Moreover Sri Lankan litigants most often suffer from the unbearable costs involved in the long dragged Court cases. Most of the time litigants end up being debtors due to their inability to afford the legal costs for 10, 15 years. Mediation process gives a great relief to disputed parties by enabling them to share the cost of the mediator and by being able to find a solution to the dispute efficiently. Thereby mediation saves both money and time of disputed parties.
- Selection process and composition of mediators
Mediator selection process has several phases. Firstly the potential mediators are being nominated by the Grama Niladhari (Village Public Officer), Mediation Board itself, Divisional Secretary or by the Buddhist monks. The surveys have found out that the percentage of nominations made by such personals came up to 34%, 19%, 16% and 14% respectively. Secondly, all nominees are invited for an interview with the Mediation Board Commission. Thereafter, the selected candidates go through a five-day training programme in which the trainers evaluate the candidates and make recommendations to the commission based on which the mediators are selected and appointed.
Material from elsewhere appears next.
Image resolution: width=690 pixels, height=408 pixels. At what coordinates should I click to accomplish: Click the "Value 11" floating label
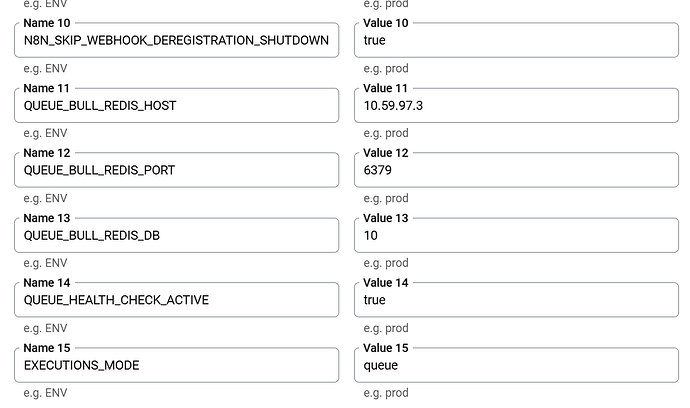pyautogui.click(x=386, y=88)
As reported, there are over 7000 mediators assigned to mediation boards across Sri Lanka.
Regarding age limits, 56% of all mediators are known to be age 60 or older whereas mediators under the age of 45 are fewer than 10%. When it comes to gender, the number of female mediators all together did not exceed 100 and only constituted less than 12%. 
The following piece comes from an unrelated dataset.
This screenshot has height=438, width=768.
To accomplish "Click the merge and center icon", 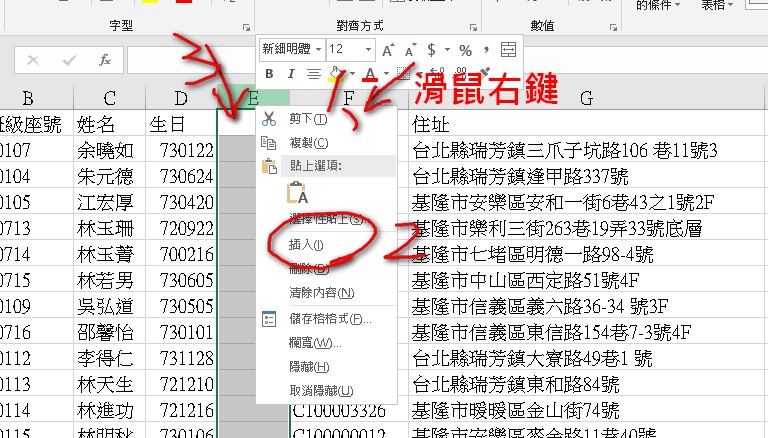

A careful assessment of the profiles of the current mediators suggests a bias towards the selection of mediators with links to public office, when we look at the profiles of the current mediators. Statistics show that 43% of the mediators are former government employees and 36% are currently working in the public sector. The remaining 21% originate from varying backgrounds.
However an analysis of their education levels show that 64% of mediators have passed Advanced Level examination or higher examinations and all of the mediators to have finished the Ordinary level examination.
Taken on an ethnicity basis, the ratio of Tamil mediators to the population levels is low at 5%, where Muslims make up 9% and Sinhalese 86% from the entire mediator population. Sri Lanka being a multi-ethnic country, this composition is problematic.
The challenge here seems to be insufficient nominations and willing volunteers among these communities.
· Use of mediation in post Tsunami context
Apart from the aspects in regular community mediation practice, it is important to note that Sri Lanka utilized mediation as a tool of dispute resolution in the post Tsunami context.  This effort is recognized as a highly commendable step taken by the Ministry of Justice and Judicial Reform, in order to address the problems of Tsunami victims of Sri Lanka in 2004.
The Gazette Extraordinary stated that “any dispute where the debt, damage or demand has arisen as a result of the tsunami which occurred on December 26, 2004 would be mediated by Special Mediation Boards” consisting of the following categories of persons:-
(a) A professional qualification obtained from a recognized Professional Body, established by or under any written law;
(b) Be a staff officer who is a member of the –
(i) Sri Lanka Educational Administrative Service;
(ii) Sri Lanka Principals’ Service;
(iii) Sri Lanka Teacher’s Service; or
(iv) Sri Lanka Teacher Educators’ Service; or
(c) Be a retired staff officer in the public service.
The Legal Aid Commission of Sri Lanka (LAC) in collaboration with Alternative Disputes Resolution Institute (ADRI) commenced a Mediator Trainer Training Program on July 8, 2005 where 32 Mediator Trainers selected from different professional backgrounds, including lawyers, engineers, accountants and retired public servants, participated. Mediation Trainers, after 06 days of specialized training participated in observing a community based mediation process. Thereupon participants were examined and interviewed before certifying them as Mediator Trainers to undertake Mediation Training of Grama Niladharies (State Village Officers) of some 1699 Grama Niladhari (State Village Officer) Divisions in tsunami-affected areas.The 1st batch of Trainers commenced their work in mid August 2005 while the 2nd batch of 35 Mediator Trainers were trained in September 2005 and released for practice. Grama Niladharies (State Village Officers) were trained for a period of 03 days on the basic mediation skills; international principles on internal displaced persons and Special tsunami Law No. 16 of 2005. Fifty three-day workshops were organized with the assistance of the district and Divisional Secretaries in the 13 Districts affected by the tsunami.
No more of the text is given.